Sex-specific and hormone-controlled expression of a vitellogenin-encoding gene in the gypsy moth.

Microvitellogenin and vitellogenin cDNA from Manduca sexta (tobacco hornworm) were tested for use as molecular probes to investigate the expression of genes coding for vitellogenins in Spodoptera frugiperda (fall armyworm) and Lymantria dispar (gypsy moth). Cross-hybridization was not observed between the M. sexta cDNAs and S. frugiperda DNA and mRNA. Vitellogenin cDNA from M. sexta did not hybridize to L. dispar DNA or mRNA. However, the 834 bp microvitellogenin cDNA from M. sexta hybridized to an approximately 850 bp transcript in L. dispar mRNA. A 2.5 kb cDNA clone, pz64, was isolated from late last instar larvae of female L. dispar by differential screening.

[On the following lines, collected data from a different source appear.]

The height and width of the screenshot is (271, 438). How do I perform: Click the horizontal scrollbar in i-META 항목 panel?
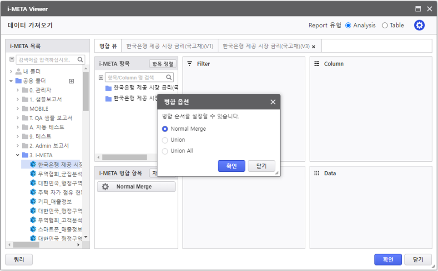124,157

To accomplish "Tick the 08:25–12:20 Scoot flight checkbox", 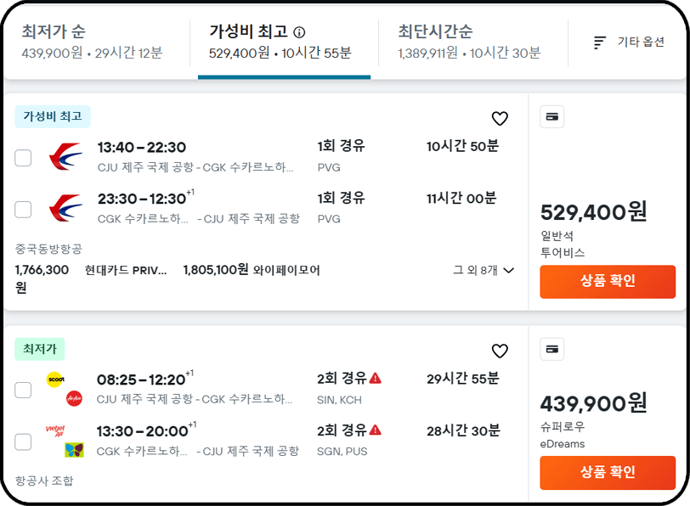I will pos(23,390).
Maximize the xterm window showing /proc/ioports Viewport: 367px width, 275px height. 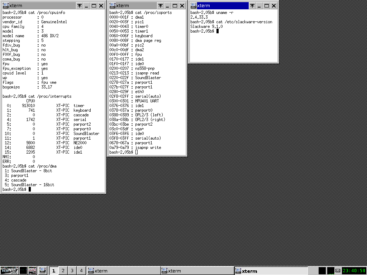(x=175, y=6)
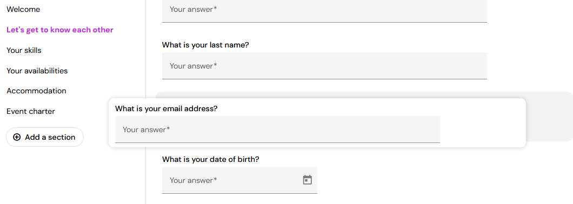Click the gray drop placeholder behind the email card

click(549, 117)
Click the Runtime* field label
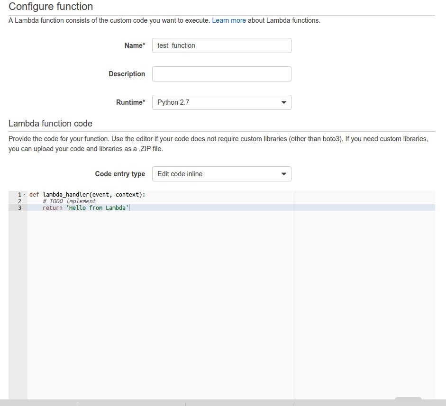 click(130, 102)
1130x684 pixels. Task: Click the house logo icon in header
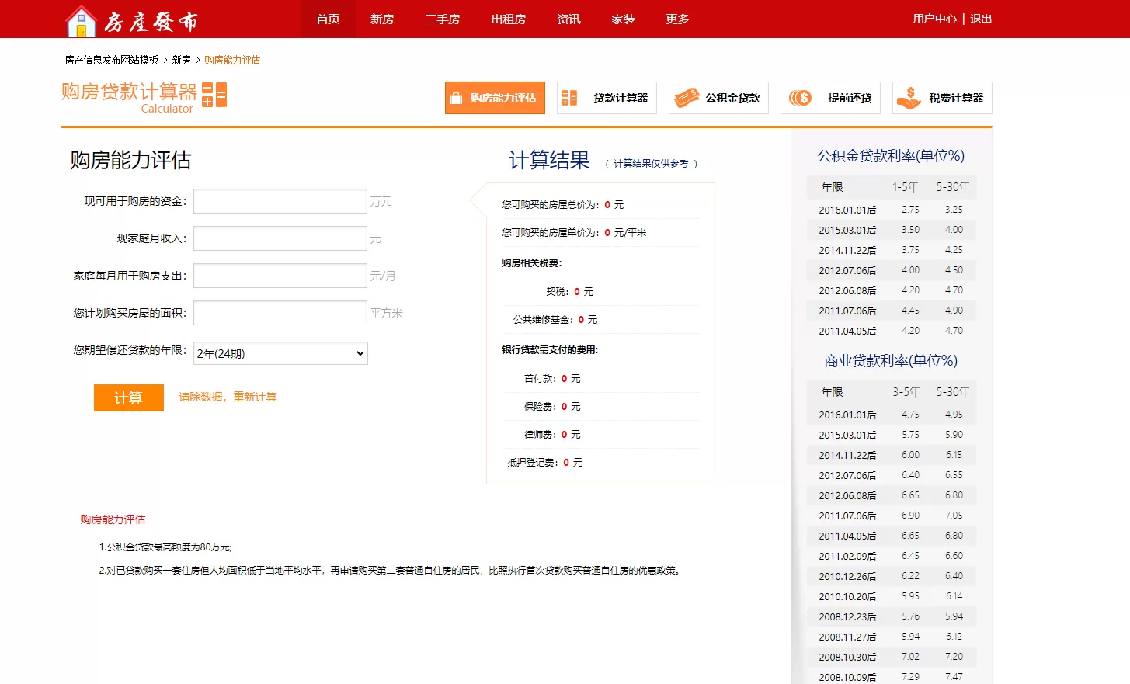tap(81, 21)
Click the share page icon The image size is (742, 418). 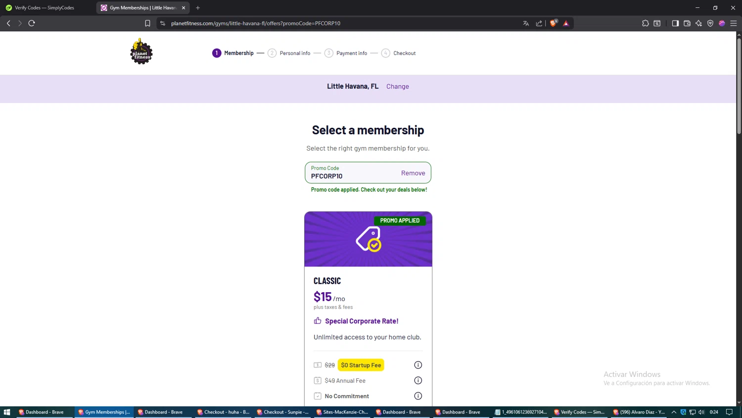[x=539, y=23]
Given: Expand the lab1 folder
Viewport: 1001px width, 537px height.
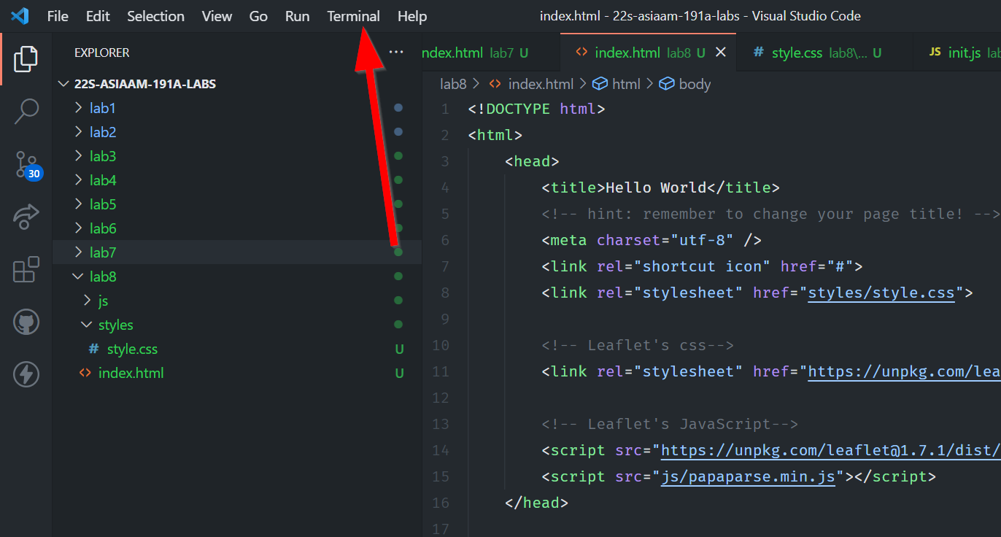Looking at the screenshot, I should (x=102, y=108).
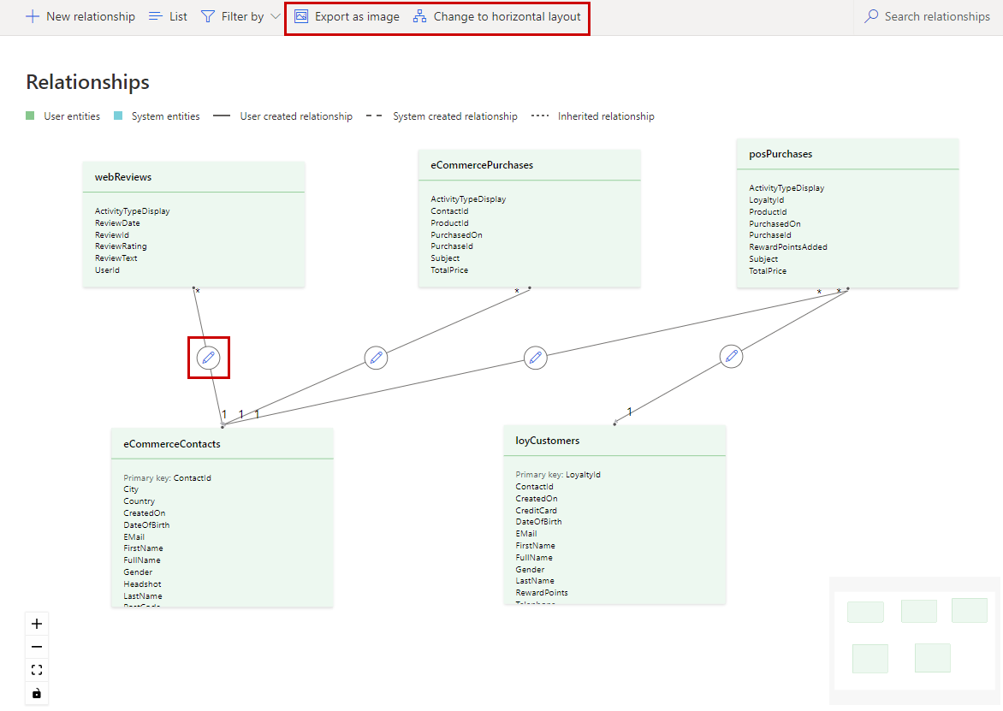
Task: Edit the eCommercePurchases to loyCustomers relationship pencil
Action: pos(536,358)
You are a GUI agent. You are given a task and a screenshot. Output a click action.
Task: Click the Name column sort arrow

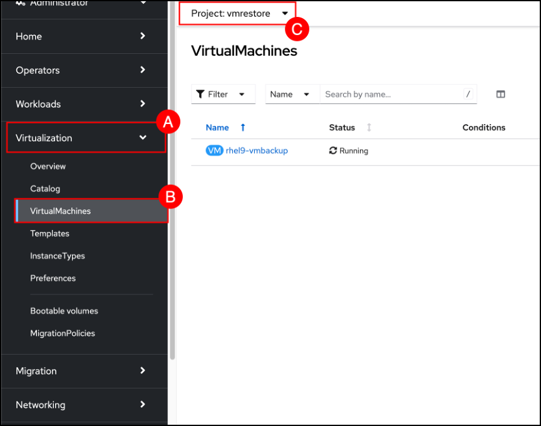coord(243,128)
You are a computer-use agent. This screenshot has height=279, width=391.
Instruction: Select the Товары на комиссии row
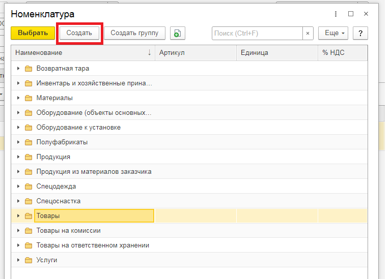(x=189, y=231)
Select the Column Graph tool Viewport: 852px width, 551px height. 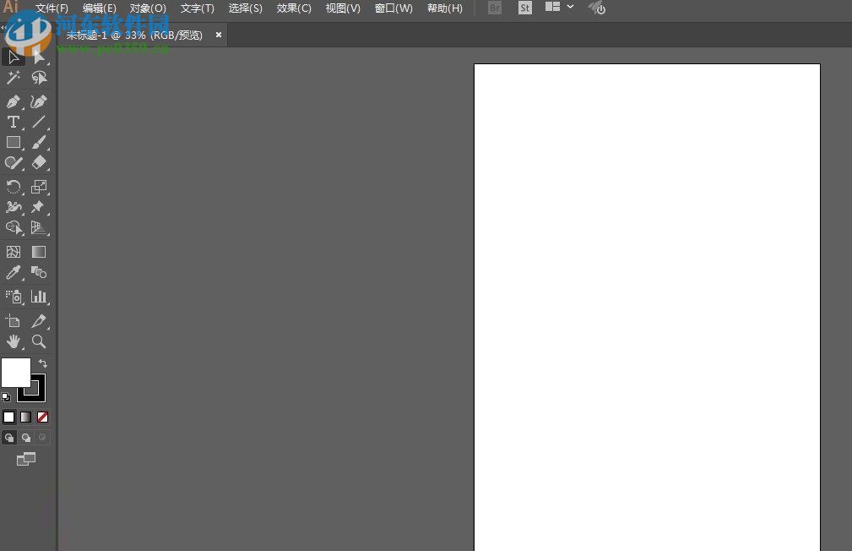tap(39, 297)
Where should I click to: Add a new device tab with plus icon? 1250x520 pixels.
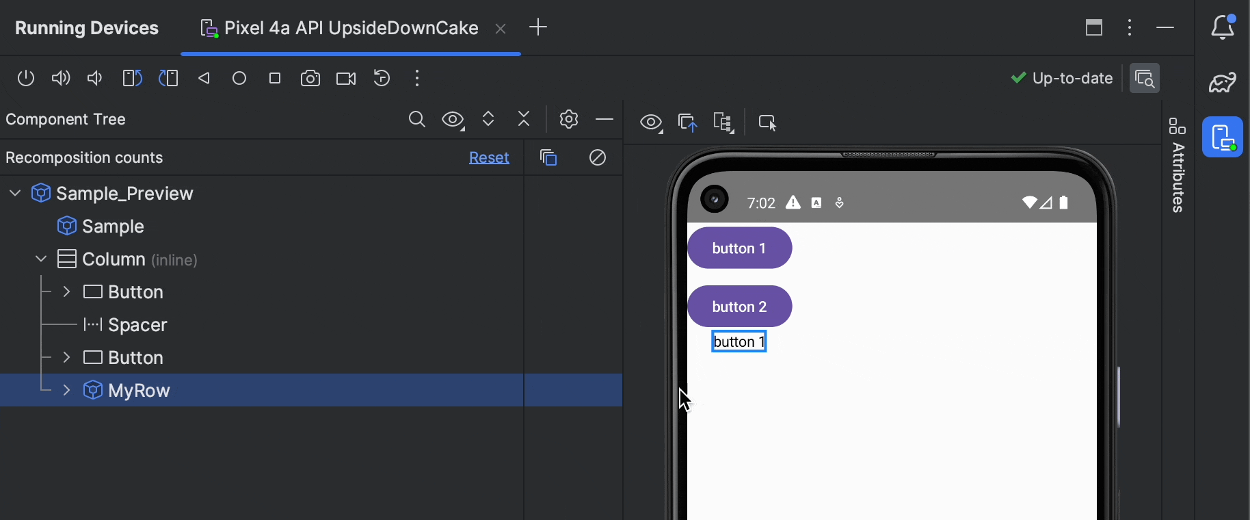pyautogui.click(x=539, y=27)
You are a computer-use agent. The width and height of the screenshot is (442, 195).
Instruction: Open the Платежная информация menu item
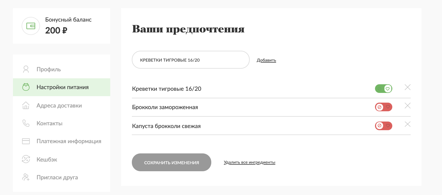[x=62, y=141]
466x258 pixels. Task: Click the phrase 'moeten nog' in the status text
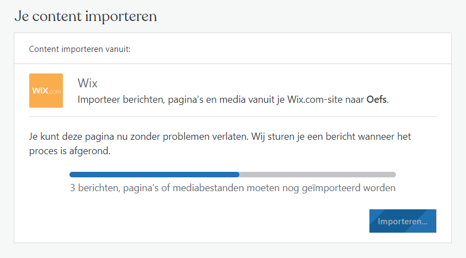273,188
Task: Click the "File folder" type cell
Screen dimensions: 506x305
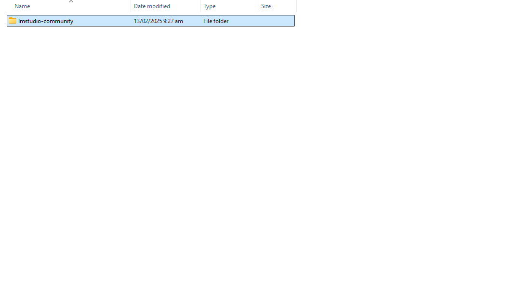Action: coord(216,21)
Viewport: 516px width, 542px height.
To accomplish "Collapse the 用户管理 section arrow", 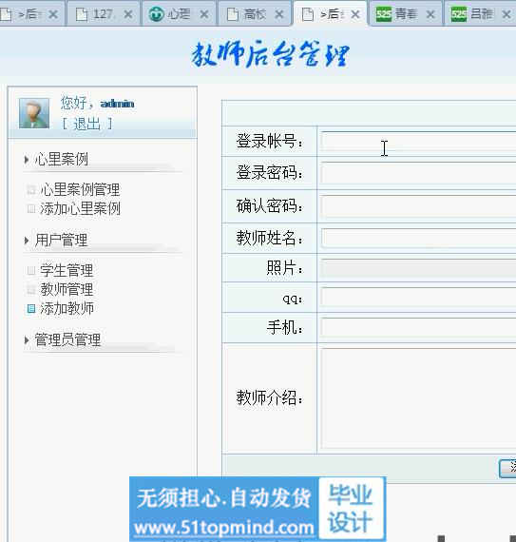I will coord(27,241).
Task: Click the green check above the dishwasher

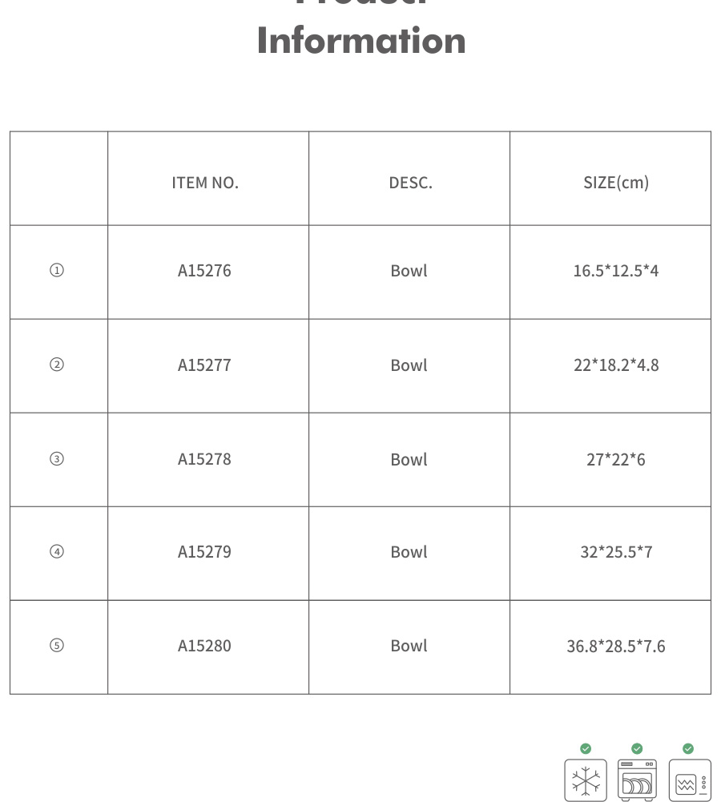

This clone has 38% amino acid sequence (deduced) and 55% nucleic acid sequence similarities with the 3'-end of high molecular weight vitellogenin in Bombyx mori (silkworm). When used as a probe in northern analysis of L. dispar mRNA, this cDNA hybridized to a 5.3 kb transcript in female last instar larvae, pupae, and adults, but not to male last instar larvae and adults. This cDNA did not hybridize to mRNA from M. sexta or S. frugiperda. Expression of the 5.3 kb vitellogenin transcript hybridizing to the 2.5 kb cDNA clone was suppressed in 5-day-old last instar larvae of female L. dispar treated on day 2 with doses of the juvenile hormone analog, methoprene, greater than 10 nmol. Apparently, the high in vivo titer of juvenile hormone during the first 2 days of the last instar represses the transcription of vitellogenin mRNA.